Water is densest at 3.98 °C (39.164 °F, 277.13 K). Consequently during Winter, the coldest layers of a deep lake, in a temperate climate, will be at the surface. During the Spring and Fall the average temperature of a lake will cross the temperature at which water is densest. At this point all the water in the lake can mix, replenishing the oxygen at the lake's bottom.
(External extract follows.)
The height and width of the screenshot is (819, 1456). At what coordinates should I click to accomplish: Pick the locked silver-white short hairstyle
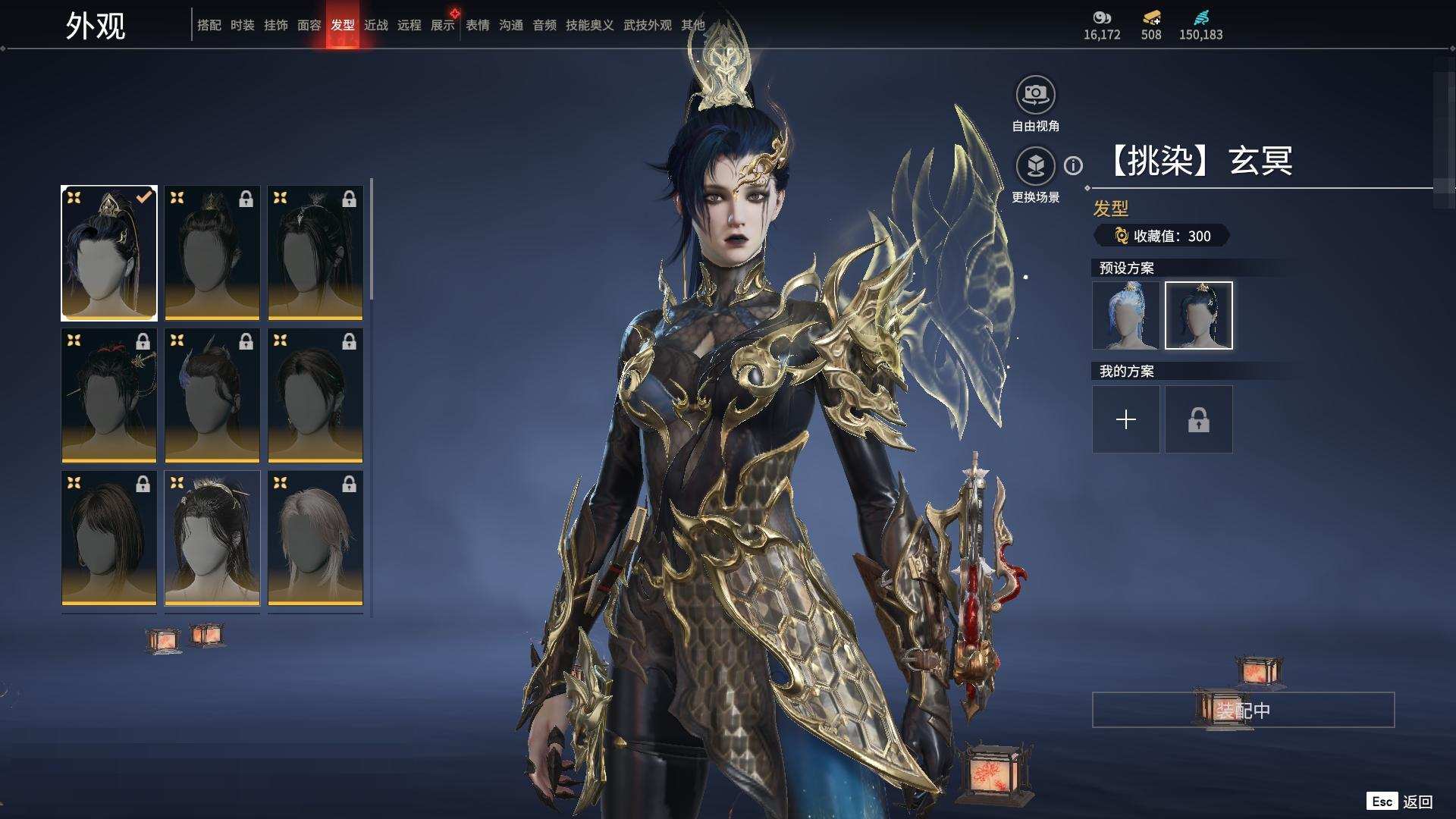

As the lake water's average temperature rises in the Spring the warmest layers is at the surface, below which is a boundary layer, the thermocline. And below there is a layer of water that will remain at 3.98 °C (39.164 °F) until fall.

The Cornell system

Cornell University in Ithica New York harnesses the reservoir of cool water in Lake Cauyga.[1] The Cornell system returns the heated waste water directly to Lake Cayuga.

The Toronto system

In 2004 the city of Toronto, Ontario, on Lake Ontario, initiated what has been described as the first large scale deep lake water cooling system.[1][2][3] In the Toronto system the inlet pipes for the city's domestic water supply was replaced with pipes that were 83 metres below the lake's surface. Before the water goes the city's water customers it goes through a heat exchanger which is used to cool buildings in the city's downtown core. The waste heat is not dumped back directly to the lake. The water, which is still cool enough for use in customer's domestic cold water, is returned to the lake, through the city's water system. But it is no warmer than if no deep lake water cooling was used.

Other potential sites

Africa's Great Lakes don't have a cool winter to build a reservoir of cool water, so they are not potential sites of this technology.

Geneva, Switzerland, on Lake Geneva, is considered a candidate.[4]

Chicago, Illinois is not near a deep portion of Lake Michigan.[4] If it were to use this technique the water inlet pipes would have to be 19 miles long.

Rochester, New York New York, also on Lake Ontario, has been cited as a potential site for the use of this technique.